Article 4YQJD Carriers ‘violated federal law’ by selling your location data, FCC tells Congress

Carriers ‘violated federal law’ by selling your location data, FCC tells Congress

by
Devin Coldewey
from Crunch Hype on (#4YQJD)

More than a year and a half after wireless carriers were caught red-handed selling the real-time location data of their customers to anyone willing to pay for it, the FCC has determined that they committed a crime. An official documentation of exactly how these companies violated the law is forthcoming.

FCC Chairman Ajit Pai shared his finding in a letter to Congressman Frank Pallone (D-NJ), who chairs the Energy and Commerce Committee that oversees the agency, and others in the House. Rep. Pallone and his colleagues have been active on this and prodded the FCC for updates throughout last year, eventually prompting today's letter.

"I wish to inform you that the FCC's Enforcement Bureau has completed its extensive investigation and that it has concluded that one or more wireless carriers apparently violated federal law," Pai wrote.

Extensive it must have been, since we first heard of this egregious breach of privacy in May of 2018, when multiple reports showed that every major carrier (including TechCrunch's parent company Verizon) was selling precise location data wholesale to resellers who then either resold it or gave it away. It took nearly a year for the carriers to follow through on their promises to stop the practice. And now, 18 months later, we get the first real indication that regulators took notice.

A year after outcry, carriers are finally stopping sale of location data, letters to FCC show

"It's a shame that it took so long for the FCC to reach a conclusion that was so obvious," said Commissioner Jessica Rosenworcel in a statement issued alongside the chairman's letter. She has repeatedly brought up the issue in the interim, seemingly baffled that such a large-scale and obvious violation was going almost completely unacknowledged by the agency.

Commissioner Brendan Starks echoed her sentiment in his own statement: "These pay-to-track schemes violated consumers' privacy rights and endangered their safety. I'm glad we may finally act on these egregious allegations. My question is: what took so long?"

Chairman Pai's letter explains that "in the coming days" he will be proposing a "Notice of Apparent Liability for Forfeiture," for several of them. This complicated-sounding document is basically the official declaration, with evidence and legal standing, that someone has violated FCC rules and may be subject to a "forfeiture," essentially a fine.

Right now that is all the information anyone has, including the other commissioners, but the arrival of the notice will no doubt make things much clearer - and may help show exactly how seriously the agency took this problem and when it began to take action.

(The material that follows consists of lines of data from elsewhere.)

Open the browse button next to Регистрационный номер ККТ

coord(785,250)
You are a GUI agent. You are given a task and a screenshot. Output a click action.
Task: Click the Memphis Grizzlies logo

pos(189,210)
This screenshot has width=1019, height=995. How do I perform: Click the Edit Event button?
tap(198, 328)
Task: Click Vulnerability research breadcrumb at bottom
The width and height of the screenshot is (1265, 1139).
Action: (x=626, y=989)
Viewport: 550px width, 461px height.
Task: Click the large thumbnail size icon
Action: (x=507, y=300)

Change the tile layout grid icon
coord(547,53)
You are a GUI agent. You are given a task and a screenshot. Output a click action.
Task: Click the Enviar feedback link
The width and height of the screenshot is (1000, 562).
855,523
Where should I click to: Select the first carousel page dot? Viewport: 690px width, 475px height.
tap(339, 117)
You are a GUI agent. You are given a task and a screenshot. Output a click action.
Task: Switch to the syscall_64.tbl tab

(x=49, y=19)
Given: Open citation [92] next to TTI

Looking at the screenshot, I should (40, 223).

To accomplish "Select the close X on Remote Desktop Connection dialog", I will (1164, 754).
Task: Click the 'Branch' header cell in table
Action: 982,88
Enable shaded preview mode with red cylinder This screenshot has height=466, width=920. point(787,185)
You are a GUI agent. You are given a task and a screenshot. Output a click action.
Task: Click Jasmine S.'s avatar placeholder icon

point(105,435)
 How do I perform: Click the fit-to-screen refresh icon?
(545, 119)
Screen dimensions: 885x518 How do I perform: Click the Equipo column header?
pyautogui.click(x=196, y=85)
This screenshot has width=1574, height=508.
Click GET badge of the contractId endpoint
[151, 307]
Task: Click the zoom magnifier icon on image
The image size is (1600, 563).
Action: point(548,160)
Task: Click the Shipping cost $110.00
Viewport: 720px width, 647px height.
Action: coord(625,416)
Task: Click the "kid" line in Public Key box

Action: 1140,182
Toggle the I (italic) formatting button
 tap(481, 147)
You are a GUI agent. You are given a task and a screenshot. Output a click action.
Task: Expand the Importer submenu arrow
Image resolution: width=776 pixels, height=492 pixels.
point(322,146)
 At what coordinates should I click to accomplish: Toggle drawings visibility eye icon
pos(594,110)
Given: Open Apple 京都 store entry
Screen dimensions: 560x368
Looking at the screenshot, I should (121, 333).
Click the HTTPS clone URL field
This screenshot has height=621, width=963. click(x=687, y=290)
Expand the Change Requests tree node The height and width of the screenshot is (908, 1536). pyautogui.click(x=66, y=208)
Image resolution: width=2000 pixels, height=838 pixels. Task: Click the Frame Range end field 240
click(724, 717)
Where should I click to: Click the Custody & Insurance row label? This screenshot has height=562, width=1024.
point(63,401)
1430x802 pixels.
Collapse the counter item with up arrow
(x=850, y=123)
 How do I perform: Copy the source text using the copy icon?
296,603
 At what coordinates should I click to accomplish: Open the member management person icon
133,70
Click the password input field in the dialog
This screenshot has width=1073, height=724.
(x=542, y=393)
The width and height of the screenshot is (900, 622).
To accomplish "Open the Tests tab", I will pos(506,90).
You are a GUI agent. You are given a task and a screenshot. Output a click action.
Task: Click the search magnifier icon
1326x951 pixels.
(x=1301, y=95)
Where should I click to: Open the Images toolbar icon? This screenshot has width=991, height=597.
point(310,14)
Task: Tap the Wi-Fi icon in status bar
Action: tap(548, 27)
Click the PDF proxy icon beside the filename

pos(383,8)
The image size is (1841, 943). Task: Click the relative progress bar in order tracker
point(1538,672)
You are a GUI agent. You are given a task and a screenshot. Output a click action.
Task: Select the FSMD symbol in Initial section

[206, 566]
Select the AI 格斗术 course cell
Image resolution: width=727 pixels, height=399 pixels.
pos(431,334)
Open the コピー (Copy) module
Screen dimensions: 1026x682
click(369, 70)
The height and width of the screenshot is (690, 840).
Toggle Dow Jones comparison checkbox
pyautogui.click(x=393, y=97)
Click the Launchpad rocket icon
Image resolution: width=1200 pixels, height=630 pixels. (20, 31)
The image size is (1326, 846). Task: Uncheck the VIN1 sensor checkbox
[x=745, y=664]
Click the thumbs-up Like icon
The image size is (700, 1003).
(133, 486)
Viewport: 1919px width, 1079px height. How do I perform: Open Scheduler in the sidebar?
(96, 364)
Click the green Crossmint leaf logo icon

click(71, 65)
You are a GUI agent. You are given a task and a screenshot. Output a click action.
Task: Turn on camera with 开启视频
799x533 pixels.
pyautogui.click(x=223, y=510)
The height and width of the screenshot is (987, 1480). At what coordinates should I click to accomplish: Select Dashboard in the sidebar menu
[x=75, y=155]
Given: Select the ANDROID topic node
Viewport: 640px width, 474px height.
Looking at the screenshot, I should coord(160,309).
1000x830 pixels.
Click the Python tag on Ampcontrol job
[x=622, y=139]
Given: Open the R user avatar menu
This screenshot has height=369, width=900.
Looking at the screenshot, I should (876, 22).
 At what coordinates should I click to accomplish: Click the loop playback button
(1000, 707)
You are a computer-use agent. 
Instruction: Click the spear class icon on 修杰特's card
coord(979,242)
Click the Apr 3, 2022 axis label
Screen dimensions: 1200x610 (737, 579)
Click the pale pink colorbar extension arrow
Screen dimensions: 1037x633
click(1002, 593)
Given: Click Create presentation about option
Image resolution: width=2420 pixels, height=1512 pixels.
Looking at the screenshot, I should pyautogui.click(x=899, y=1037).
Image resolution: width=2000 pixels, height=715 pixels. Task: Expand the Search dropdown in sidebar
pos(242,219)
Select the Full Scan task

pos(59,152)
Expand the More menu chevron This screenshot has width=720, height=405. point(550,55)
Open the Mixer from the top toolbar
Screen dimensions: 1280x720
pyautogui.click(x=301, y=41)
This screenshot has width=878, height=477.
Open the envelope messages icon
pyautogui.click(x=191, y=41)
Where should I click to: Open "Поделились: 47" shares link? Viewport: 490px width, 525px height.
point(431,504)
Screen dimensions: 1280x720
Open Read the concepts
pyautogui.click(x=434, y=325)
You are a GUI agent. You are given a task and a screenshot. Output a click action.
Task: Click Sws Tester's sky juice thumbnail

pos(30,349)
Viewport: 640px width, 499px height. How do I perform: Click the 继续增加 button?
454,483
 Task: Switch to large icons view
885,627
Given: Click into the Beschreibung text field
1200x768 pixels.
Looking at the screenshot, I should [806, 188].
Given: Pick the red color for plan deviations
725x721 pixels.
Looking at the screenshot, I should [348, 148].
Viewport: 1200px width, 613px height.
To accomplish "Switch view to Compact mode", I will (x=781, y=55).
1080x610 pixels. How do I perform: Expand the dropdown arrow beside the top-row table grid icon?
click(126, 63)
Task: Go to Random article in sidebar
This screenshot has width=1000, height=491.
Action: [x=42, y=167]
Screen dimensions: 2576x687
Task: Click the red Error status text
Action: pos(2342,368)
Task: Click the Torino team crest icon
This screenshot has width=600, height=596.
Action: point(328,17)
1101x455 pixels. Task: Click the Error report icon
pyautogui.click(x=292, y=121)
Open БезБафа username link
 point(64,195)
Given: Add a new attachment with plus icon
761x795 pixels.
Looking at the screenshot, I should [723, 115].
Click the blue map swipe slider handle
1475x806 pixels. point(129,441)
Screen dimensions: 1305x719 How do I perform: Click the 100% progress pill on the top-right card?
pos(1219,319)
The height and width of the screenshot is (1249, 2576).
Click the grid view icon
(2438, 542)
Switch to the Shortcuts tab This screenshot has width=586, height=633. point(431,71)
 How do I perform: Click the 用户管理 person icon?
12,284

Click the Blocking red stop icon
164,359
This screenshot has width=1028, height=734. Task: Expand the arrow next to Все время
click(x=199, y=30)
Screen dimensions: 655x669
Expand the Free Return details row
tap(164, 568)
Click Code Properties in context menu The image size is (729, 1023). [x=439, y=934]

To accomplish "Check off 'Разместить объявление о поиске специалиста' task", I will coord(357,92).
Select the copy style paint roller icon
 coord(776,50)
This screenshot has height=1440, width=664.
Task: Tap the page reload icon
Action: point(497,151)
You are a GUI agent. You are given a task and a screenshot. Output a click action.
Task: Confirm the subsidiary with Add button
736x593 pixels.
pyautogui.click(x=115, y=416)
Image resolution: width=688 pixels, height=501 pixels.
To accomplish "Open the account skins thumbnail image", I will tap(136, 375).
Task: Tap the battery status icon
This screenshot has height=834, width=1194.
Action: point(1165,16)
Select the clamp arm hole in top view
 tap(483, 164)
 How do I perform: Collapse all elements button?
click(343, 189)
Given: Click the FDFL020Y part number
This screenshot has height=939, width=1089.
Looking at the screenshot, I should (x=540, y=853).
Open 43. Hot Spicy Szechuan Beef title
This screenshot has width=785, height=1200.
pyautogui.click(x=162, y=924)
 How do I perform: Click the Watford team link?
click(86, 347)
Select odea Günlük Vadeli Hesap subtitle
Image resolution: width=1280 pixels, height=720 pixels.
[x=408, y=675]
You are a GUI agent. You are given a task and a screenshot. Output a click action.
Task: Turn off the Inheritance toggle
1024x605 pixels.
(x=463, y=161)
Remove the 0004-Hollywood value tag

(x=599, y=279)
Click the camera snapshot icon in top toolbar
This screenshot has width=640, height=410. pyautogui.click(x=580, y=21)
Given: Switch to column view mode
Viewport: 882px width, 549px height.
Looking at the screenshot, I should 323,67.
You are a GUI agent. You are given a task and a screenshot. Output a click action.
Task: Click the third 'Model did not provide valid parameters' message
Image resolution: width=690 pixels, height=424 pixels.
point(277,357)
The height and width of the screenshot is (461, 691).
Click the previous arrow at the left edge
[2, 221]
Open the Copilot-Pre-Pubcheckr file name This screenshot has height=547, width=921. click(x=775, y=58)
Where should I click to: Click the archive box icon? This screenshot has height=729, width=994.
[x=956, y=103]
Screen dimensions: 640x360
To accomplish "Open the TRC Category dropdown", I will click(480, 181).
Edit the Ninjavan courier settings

Representative Pallone issued the following statement after receiving the letter:

Following our longstanding calls to take action, the FCC finally informed the Committee today that one or more wireless carriers apparently violated federal privacy protections by turning a blind eye to the widespread disclosure of consumers' real-time location data. This is certainly a step in the right direction, but I'll be watching to make sure the FCC doesn't just let these lawbreakers off the hook with a slap on the wrist.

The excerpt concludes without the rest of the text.